A woman of mixed race is the third person in the world believed to be cured of HIV after receiving a stem cell transplant from a donor naturally resistant to the virus, scientists announced last week. The success of the new method involving umbilical cord blood could allow doctors to help more people of diverse genders and racial backgrounds, Apoorva Mandavilli reports for the New York Times.
Two previous patients that appear to have been cured of HIV, the virus that causes AIDS, underwent a different treatment. Instead of using stem cells from umbilical cord blood, Timothy Brown and Adam Castillejo received a bone marrow transplant from donors with a genetic mutation that blocks HIV infection, reports Nicoletta Lanese for Live Science. Both bone marrow and umbilical cord blood, which is collected at the time of a baby’s birth and donated by parents, contain adult hematopoietic stem cells. Those stem cells develop into all types of blood cells that support the immune system.

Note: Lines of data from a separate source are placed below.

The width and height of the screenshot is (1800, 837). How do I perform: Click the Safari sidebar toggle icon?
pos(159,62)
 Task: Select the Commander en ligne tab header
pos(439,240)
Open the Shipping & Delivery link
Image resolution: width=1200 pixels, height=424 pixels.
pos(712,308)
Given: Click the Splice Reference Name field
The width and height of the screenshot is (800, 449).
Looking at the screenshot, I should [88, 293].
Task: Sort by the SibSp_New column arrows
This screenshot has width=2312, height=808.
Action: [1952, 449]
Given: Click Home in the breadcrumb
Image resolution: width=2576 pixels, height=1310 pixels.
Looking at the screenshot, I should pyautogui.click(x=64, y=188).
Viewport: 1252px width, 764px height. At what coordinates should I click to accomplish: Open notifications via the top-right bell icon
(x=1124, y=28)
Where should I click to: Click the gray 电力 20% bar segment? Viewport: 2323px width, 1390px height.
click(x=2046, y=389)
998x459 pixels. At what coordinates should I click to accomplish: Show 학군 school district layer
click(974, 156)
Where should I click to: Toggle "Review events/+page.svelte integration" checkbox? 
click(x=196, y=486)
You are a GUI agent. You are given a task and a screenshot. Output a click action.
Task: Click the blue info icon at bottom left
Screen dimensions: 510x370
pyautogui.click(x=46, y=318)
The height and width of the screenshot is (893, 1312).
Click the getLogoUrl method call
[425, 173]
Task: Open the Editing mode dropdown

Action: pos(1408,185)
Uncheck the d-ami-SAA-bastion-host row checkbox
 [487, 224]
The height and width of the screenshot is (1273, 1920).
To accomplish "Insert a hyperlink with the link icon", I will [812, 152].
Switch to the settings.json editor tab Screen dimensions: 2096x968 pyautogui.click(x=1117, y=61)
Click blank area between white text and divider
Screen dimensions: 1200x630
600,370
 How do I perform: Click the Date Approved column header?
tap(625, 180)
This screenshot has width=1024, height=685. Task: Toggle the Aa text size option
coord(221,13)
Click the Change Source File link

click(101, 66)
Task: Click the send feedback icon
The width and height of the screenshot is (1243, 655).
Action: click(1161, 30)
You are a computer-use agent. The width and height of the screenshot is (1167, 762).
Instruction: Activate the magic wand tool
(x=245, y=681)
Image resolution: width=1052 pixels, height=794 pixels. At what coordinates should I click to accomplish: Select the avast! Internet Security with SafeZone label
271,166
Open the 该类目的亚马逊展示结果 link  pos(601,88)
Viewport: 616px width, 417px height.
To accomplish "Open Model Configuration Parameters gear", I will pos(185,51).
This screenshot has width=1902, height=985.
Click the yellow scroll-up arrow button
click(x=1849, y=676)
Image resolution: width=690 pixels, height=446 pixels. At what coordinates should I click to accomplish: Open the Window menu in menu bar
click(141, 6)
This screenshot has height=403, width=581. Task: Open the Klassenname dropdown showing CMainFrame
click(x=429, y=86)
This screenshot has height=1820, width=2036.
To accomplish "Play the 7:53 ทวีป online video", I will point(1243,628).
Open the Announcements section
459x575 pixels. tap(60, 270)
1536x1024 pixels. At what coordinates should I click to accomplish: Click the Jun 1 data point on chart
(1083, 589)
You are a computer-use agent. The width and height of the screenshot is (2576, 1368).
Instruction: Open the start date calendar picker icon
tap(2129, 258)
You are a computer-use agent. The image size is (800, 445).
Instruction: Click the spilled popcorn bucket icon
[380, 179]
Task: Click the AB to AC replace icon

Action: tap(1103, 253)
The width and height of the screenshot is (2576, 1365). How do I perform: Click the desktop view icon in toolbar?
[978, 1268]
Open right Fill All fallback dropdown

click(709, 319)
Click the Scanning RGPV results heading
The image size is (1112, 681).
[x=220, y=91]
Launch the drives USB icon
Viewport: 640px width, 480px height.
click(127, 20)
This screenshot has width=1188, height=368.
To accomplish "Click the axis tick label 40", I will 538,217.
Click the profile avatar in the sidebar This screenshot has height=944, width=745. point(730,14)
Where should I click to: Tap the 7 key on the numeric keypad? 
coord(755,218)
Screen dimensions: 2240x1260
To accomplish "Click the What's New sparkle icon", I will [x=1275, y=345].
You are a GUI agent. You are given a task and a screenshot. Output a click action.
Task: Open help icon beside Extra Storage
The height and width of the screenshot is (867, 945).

When the female patient needed umbilical cord blood as a treatment for leukemia, her doctors chose a donor with natural immunity to HIV with the hope of helping her fight both illnesses. According to doctors, the woman, who is keeping her identity private, has now been free of the virus for 14 months.
This was the first case of HIV treatment using umbilical cord blood, which is less invasive and more widely available than invasive bone marrow transplants that cured the two male patients. Cord blood donors don’t need to be matched as closely to the recipient as bone marrow donors, so it can be an option for patients with uncommon tissue types.
“The fact that she’s mixed race, and that she’s a woman, that is really important scientifically and really important in terms of the community impact,” Steven Deeks, an AIDS expert at the University of California, San Francisco who was not involved in the work, tells the Times.